>> Start Input material

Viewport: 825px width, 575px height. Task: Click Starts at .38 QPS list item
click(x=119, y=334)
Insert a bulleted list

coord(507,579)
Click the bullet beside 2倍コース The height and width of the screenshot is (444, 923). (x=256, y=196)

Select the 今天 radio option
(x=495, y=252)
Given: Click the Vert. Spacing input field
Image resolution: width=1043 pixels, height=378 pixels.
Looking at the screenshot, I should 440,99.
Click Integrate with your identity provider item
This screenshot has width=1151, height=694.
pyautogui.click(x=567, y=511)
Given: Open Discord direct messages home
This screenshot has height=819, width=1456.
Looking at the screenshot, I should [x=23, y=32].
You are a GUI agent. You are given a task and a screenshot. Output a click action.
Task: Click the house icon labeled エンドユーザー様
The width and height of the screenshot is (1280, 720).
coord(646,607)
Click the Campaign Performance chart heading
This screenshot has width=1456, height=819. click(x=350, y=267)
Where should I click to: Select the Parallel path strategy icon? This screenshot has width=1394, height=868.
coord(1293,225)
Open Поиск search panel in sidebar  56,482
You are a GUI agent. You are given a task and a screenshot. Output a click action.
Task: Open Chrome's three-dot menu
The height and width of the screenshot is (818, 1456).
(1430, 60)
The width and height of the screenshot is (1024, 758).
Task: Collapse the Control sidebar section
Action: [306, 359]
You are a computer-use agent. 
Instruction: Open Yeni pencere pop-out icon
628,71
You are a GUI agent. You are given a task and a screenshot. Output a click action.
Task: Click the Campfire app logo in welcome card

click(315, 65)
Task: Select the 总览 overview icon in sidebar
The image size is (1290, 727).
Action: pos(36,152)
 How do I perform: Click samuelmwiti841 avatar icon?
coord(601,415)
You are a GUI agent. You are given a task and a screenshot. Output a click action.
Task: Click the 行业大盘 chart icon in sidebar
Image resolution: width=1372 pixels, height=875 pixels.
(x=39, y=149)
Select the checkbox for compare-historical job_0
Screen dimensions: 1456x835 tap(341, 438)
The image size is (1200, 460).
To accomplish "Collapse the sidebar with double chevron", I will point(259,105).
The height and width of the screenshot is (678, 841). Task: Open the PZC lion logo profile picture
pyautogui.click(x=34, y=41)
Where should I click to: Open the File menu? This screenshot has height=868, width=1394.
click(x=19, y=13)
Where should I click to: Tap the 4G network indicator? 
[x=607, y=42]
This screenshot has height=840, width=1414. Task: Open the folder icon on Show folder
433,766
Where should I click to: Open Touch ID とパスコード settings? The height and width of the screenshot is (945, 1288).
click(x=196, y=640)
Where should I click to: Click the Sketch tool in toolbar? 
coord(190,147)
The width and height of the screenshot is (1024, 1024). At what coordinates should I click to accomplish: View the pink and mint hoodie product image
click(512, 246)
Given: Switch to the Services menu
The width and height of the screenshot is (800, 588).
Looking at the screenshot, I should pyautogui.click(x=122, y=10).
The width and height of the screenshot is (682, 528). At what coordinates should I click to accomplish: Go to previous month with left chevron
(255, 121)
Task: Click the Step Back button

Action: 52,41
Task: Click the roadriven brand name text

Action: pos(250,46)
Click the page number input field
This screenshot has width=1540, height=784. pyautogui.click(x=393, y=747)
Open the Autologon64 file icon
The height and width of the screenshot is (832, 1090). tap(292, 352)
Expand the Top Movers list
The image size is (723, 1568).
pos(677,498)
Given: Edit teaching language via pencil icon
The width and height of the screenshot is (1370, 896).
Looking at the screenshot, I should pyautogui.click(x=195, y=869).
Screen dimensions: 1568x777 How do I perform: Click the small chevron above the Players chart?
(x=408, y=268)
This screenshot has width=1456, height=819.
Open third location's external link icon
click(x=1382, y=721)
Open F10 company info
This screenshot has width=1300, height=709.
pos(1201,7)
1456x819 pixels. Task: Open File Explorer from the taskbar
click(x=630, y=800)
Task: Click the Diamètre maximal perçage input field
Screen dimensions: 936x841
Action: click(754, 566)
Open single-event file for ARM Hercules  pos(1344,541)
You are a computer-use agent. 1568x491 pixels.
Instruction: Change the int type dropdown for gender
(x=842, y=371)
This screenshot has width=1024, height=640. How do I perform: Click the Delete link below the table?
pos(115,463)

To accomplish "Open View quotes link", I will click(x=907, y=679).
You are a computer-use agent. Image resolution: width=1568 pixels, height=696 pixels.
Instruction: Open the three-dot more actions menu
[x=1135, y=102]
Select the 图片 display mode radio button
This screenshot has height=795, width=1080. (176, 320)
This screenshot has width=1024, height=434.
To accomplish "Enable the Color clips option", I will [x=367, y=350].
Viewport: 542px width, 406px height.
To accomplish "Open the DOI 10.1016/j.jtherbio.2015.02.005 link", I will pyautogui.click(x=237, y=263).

>> End Input material

**Request:**
Convert the records from the line with "Select the checkbox" to the line with "click(x=196, y=640)" into a two-column CSV with the headers instruction and action, one row per record. Put each value in a single quoted field, replacing any line breaks with spaces.

**Answer to this exercise:**
instruction,action
"Select the checkbox for compare-historical job_0","Screen dimensions: 1456x835 tap(341, 438)"
"The image size is (1200, 460). To accomplish ""Collapse the sidebar with double chevron"",","I will point(259,105)."
"The height and width of the screenshot is (678, 841). Task: Open the PZC lion logo profile picture","pyautogui.click(x=34, y=41)"
"Where should I click to: Open the File menu? This screenshot has height=868, width=1394.","click(x=19, y=13)"
"Where should I click to: Tap the 4G network indicator?","[x=607, y=42]"
"This screenshot has height=840, width=1414. Task: Open the folder icon on Show folder","433,766"
"Where should I click to: Open Touch ID とパスコード settings? The height and width of the screenshot is (945, 1288).","click(x=196, y=640)"